Starting at the line with "Given: Open notifications via the bell icon" and going on through the line with "Click vertical connector line below 대표이사", reproduce each line in the records below exactly and nothing more.

## SUPPLIED ENTRIES
= Beginning of Section =

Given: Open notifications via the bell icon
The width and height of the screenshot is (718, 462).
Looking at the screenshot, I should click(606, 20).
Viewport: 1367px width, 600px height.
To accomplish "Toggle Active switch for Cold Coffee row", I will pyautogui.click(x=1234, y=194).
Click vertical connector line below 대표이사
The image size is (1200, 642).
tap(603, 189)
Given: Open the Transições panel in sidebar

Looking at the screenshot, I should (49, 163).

= End of Section =
= Beginning of Section =

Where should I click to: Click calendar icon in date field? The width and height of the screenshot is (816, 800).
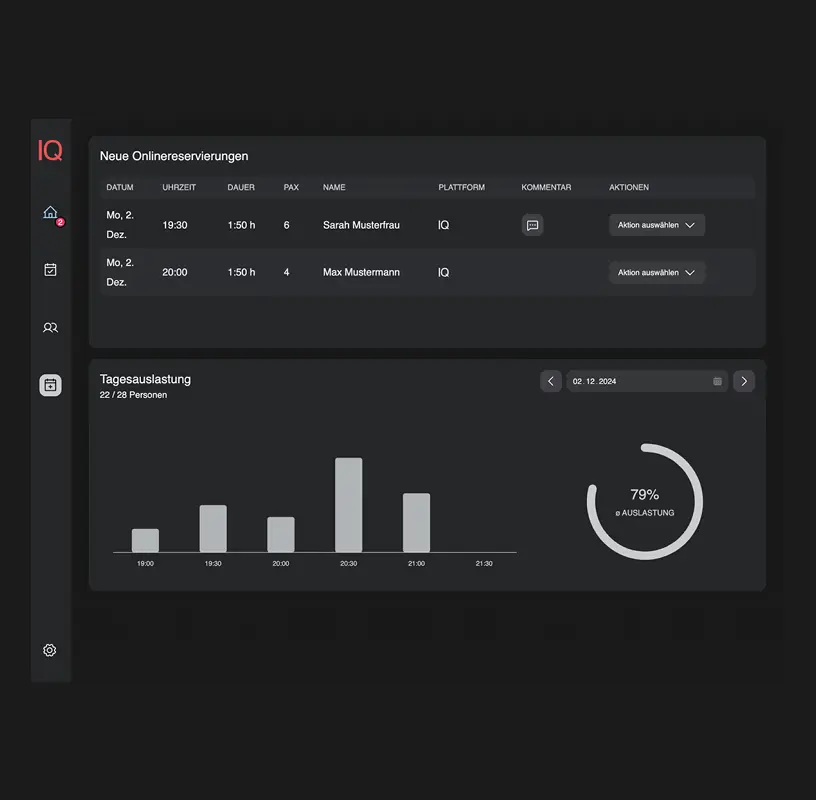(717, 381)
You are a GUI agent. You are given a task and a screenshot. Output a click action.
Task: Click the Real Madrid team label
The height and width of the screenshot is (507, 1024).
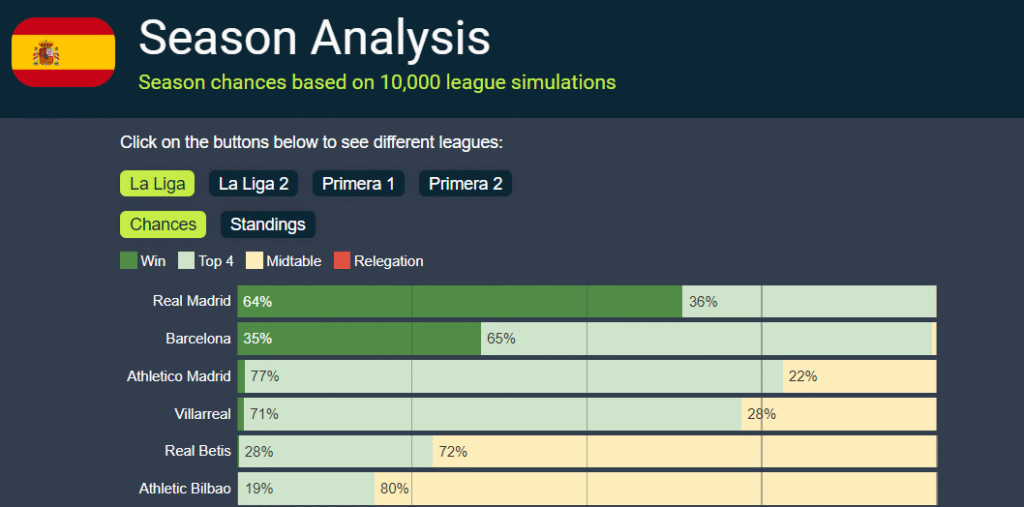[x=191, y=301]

= End of Section =

## YOUR RESPONSE
Given: Open notifications via the bell icon
The width and height of the screenshot is (718, 462).
Looking at the screenshot, I should click(606, 20).
Viewport: 1367px width, 600px height.
To accomplish "Toggle Active switch for Cold Coffee row", I will pyautogui.click(x=1234, y=194).
Click vertical connector line below 대표이사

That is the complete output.